+++ Supplied records +++

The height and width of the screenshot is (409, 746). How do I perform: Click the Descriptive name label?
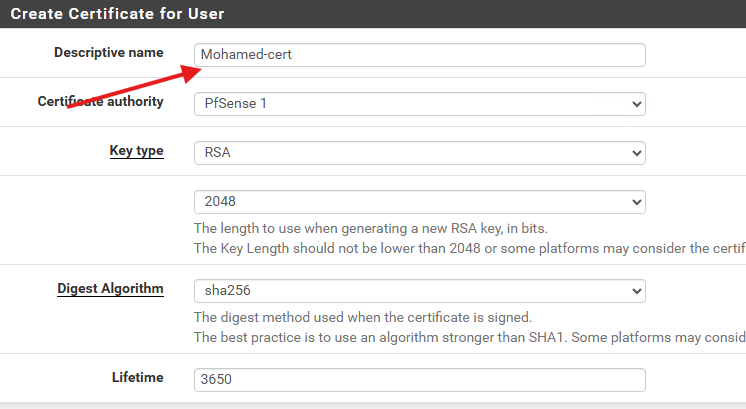pyautogui.click(x=108, y=52)
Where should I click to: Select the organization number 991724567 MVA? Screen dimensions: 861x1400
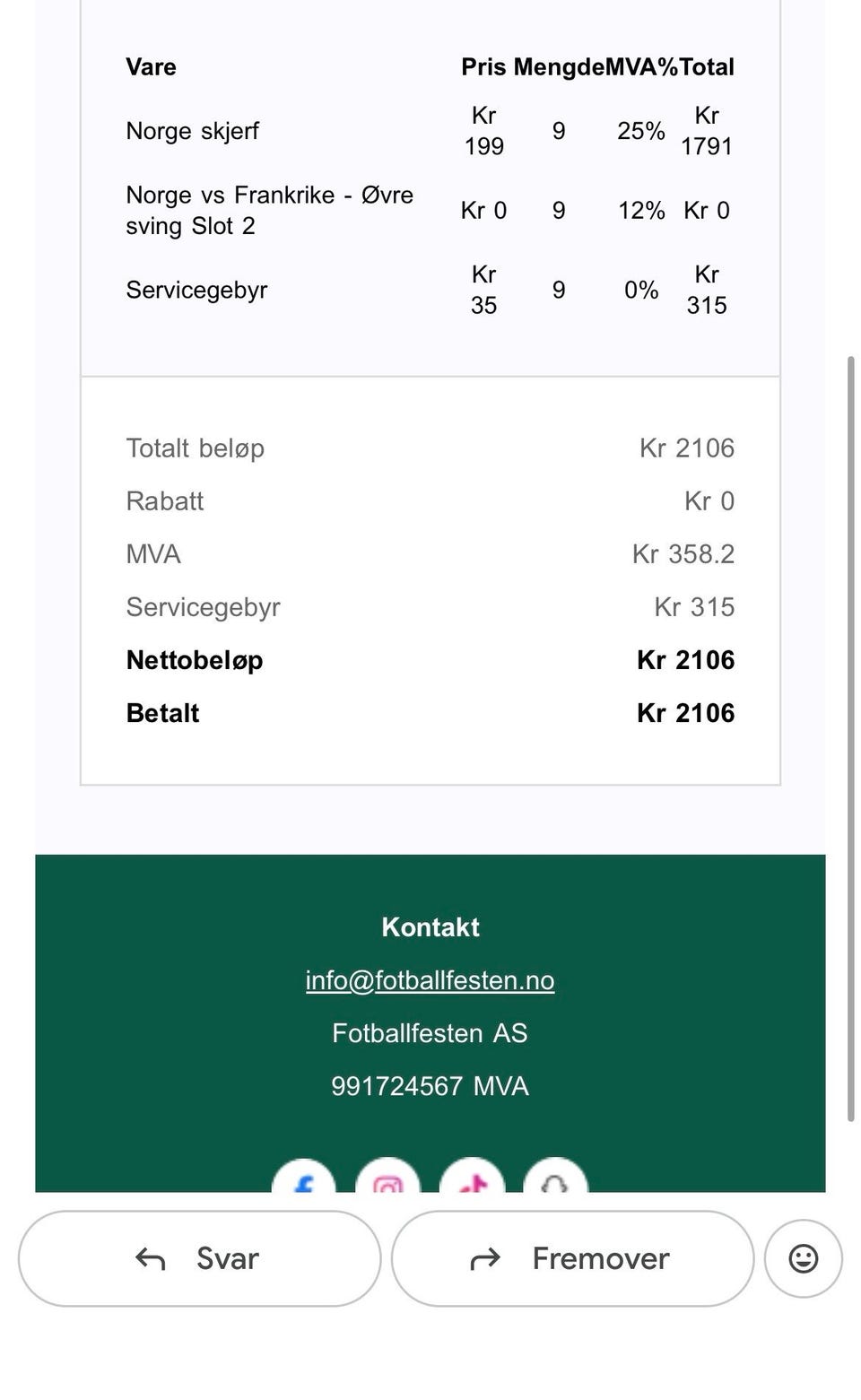(x=430, y=1086)
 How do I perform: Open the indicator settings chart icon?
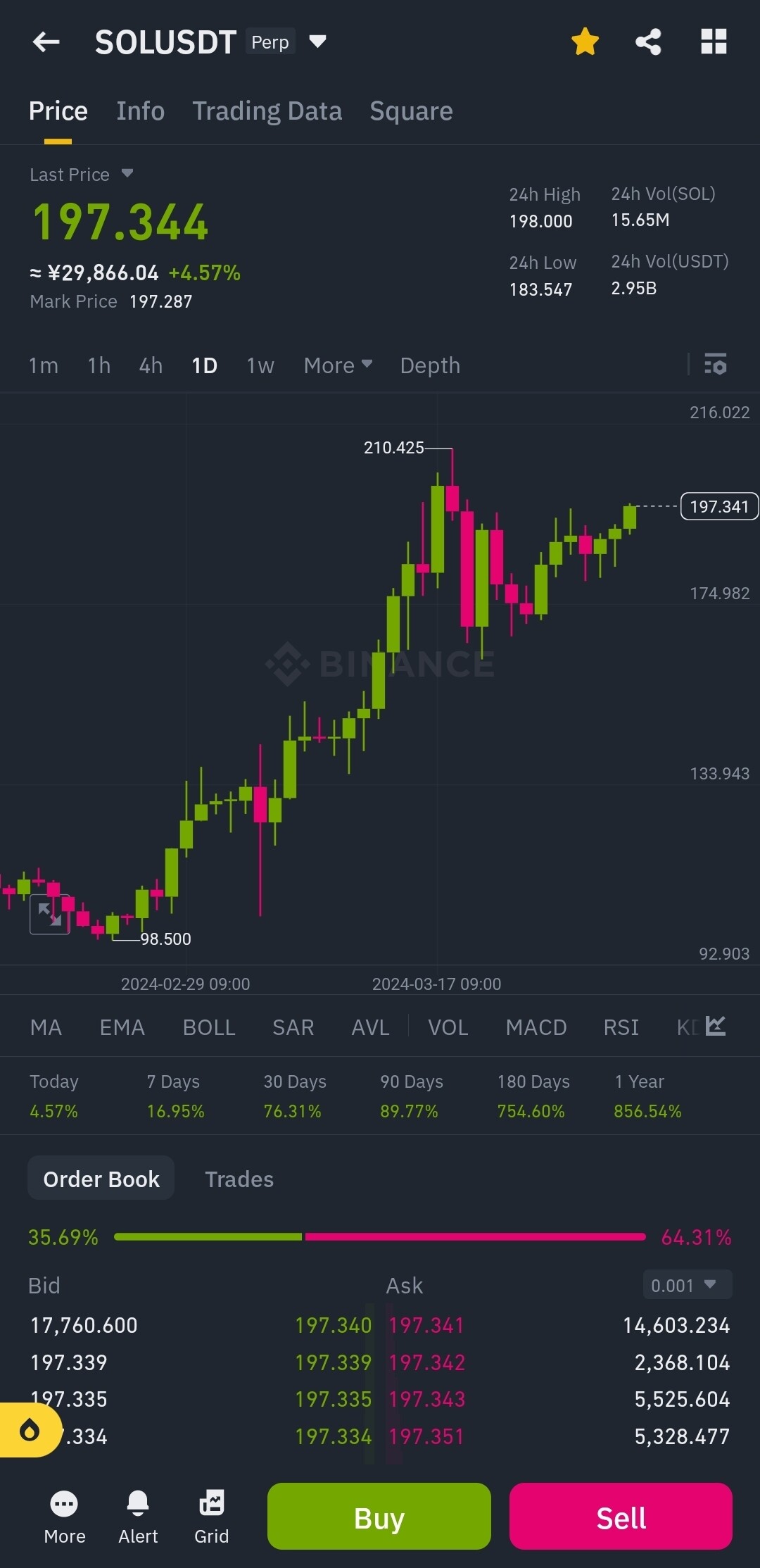[x=716, y=1027]
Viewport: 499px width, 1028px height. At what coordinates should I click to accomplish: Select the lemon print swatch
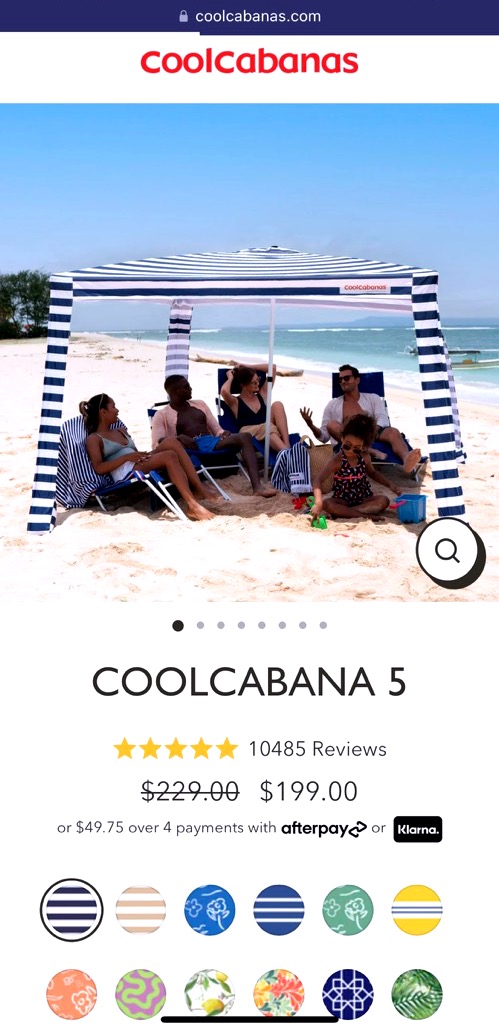210,995
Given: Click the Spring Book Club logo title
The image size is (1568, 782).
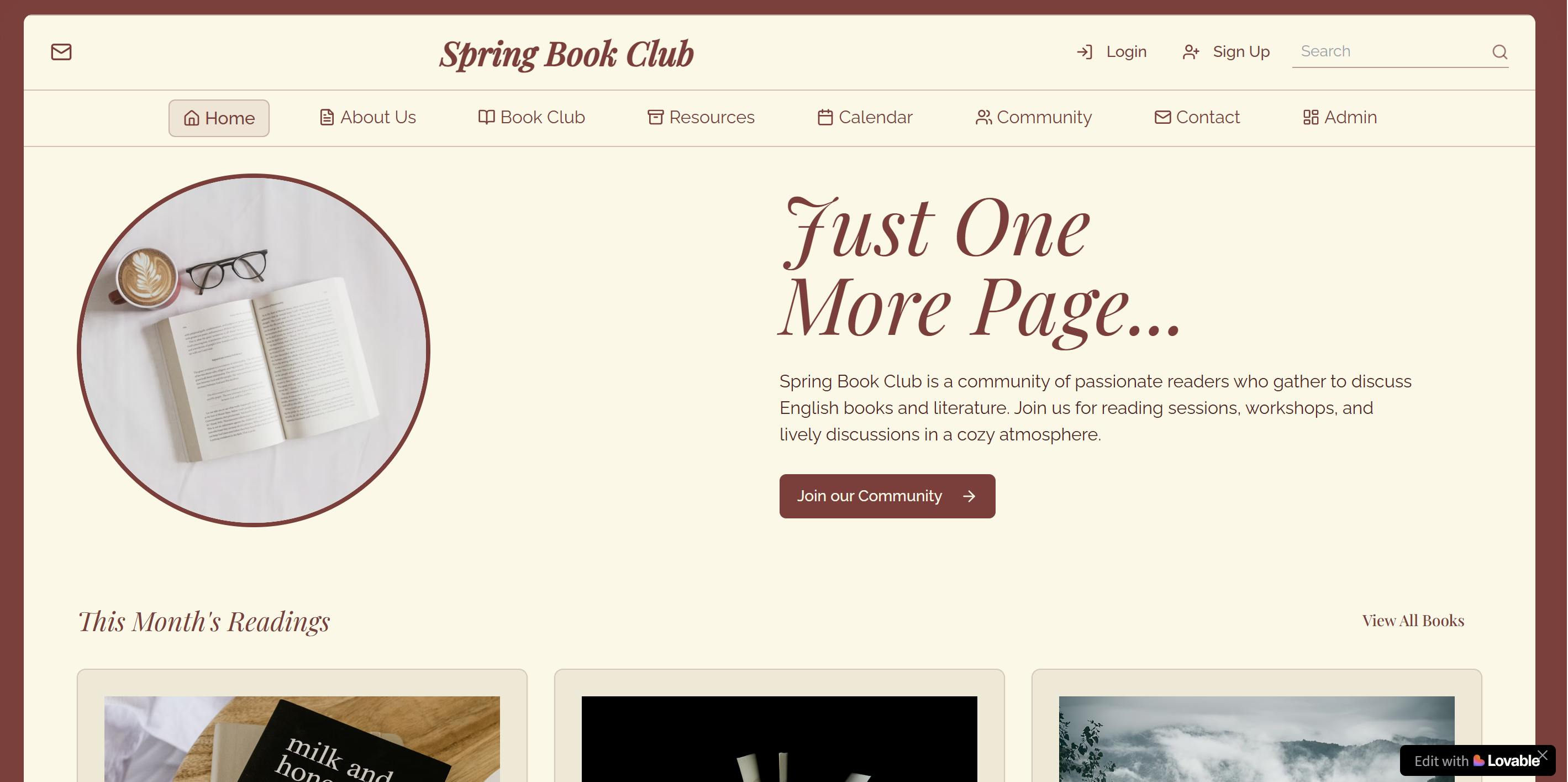Looking at the screenshot, I should pyautogui.click(x=567, y=54).
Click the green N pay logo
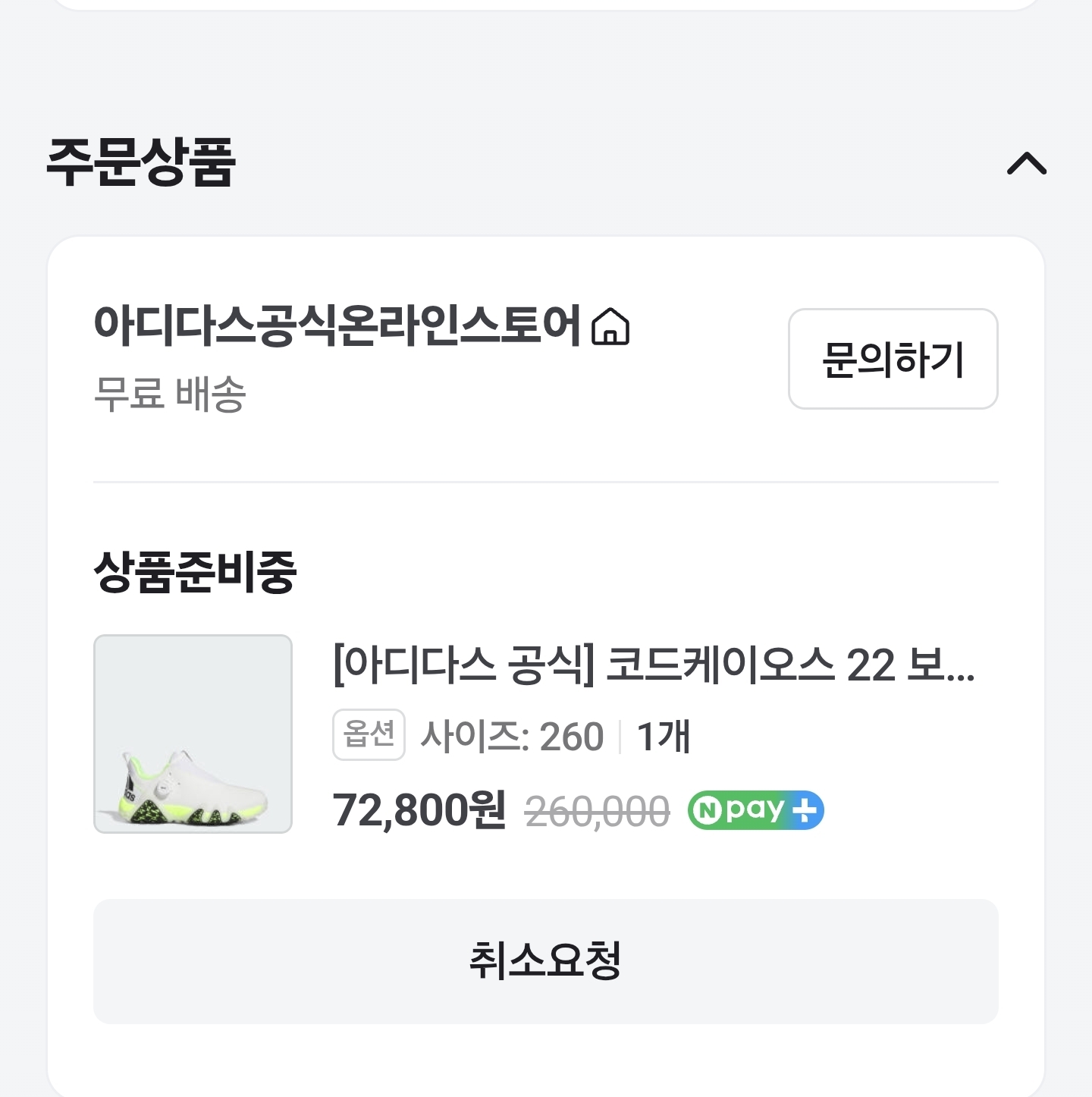1092x1097 pixels. pos(737,810)
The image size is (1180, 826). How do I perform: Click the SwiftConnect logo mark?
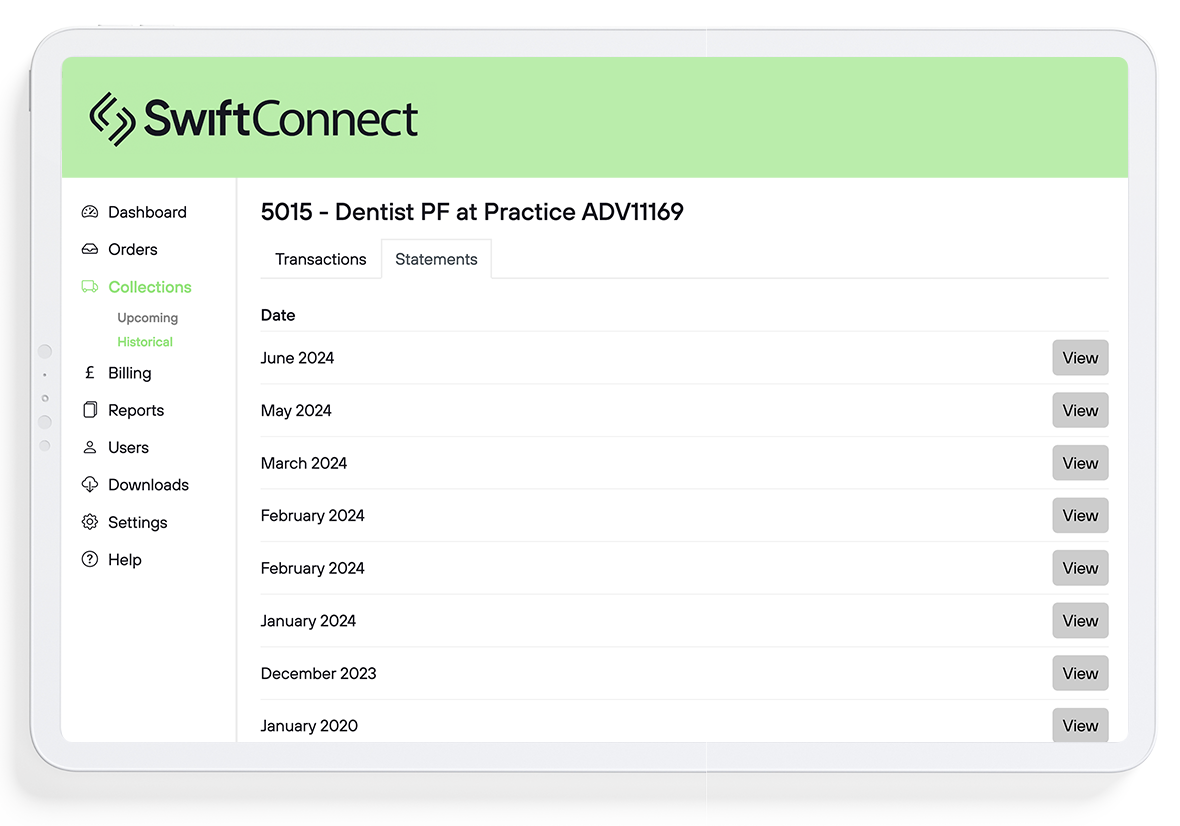113,117
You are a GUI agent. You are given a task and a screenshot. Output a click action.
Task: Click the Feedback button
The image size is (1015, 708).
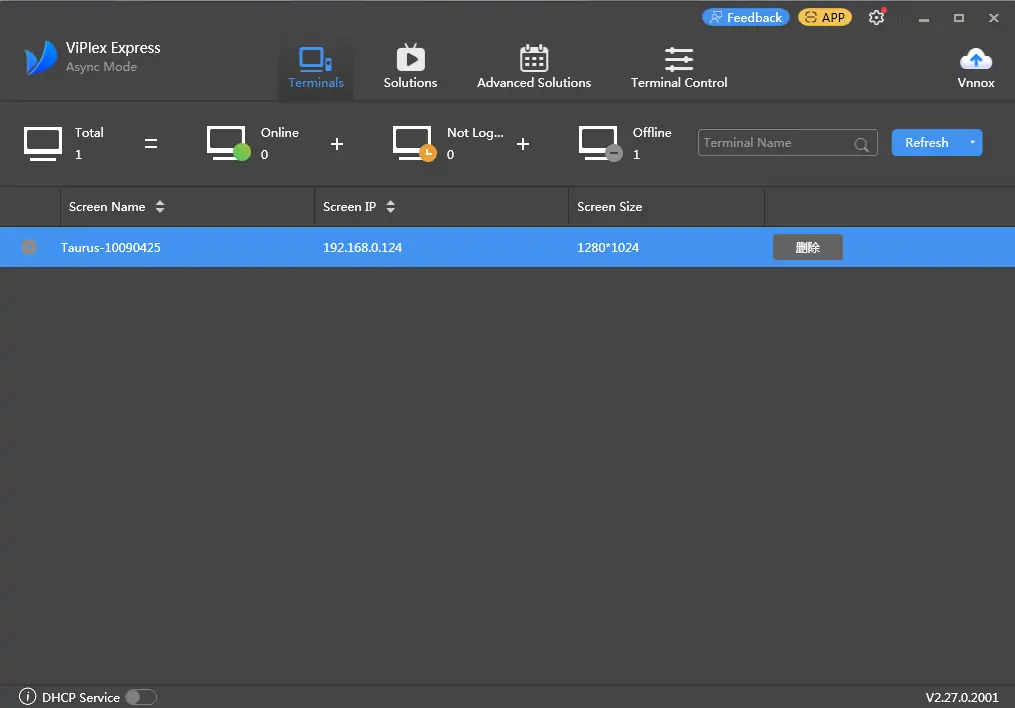746,17
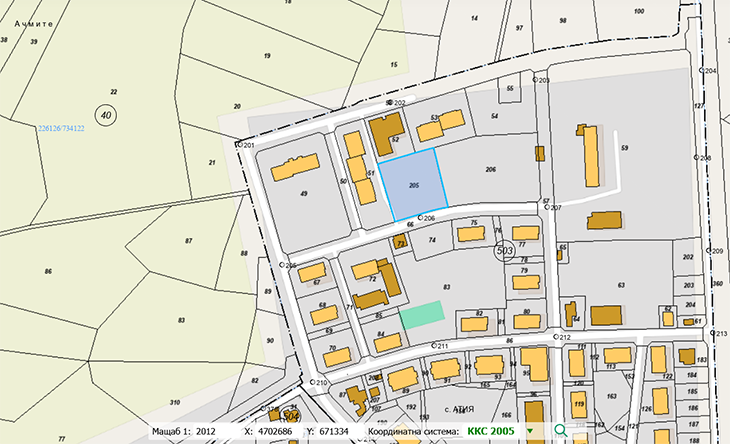Click the map scale value 2012
The width and height of the screenshot is (730, 444).
[206, 431]
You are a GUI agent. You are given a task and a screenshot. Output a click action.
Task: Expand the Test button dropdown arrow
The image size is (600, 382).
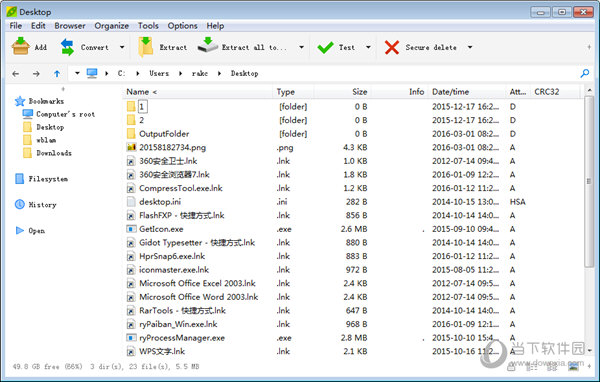(x=368, y=47)
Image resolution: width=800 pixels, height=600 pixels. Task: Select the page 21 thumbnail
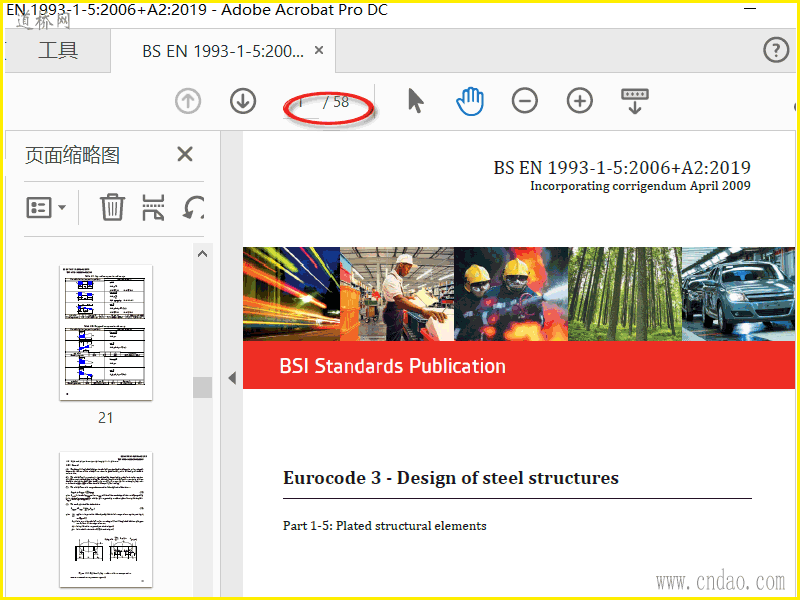click(x=106, y=333)
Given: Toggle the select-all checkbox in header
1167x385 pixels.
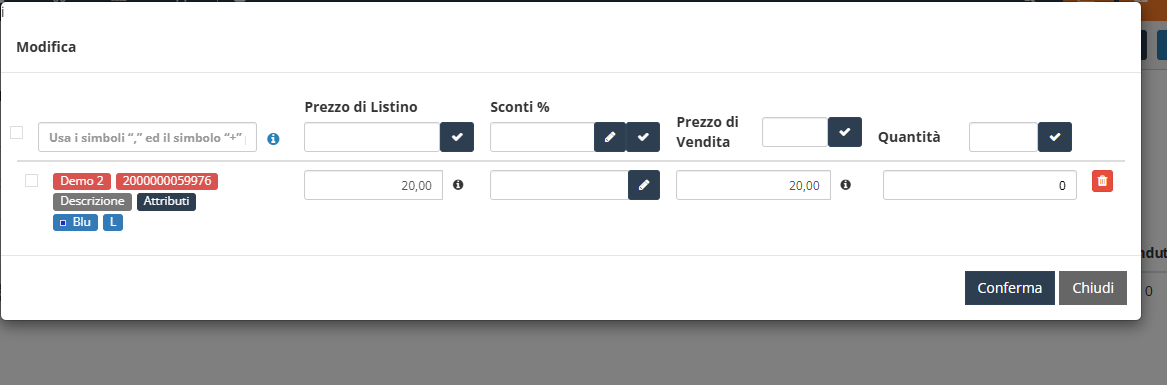Looking at the screenshot, I should (x=16, y=133).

+++

#### Task objective
Using the entries above, return each line in which the word "button" occurs.

#### Completed exercise
Task: Click the Feedback button
Task: Expand the Test button dropdown arrow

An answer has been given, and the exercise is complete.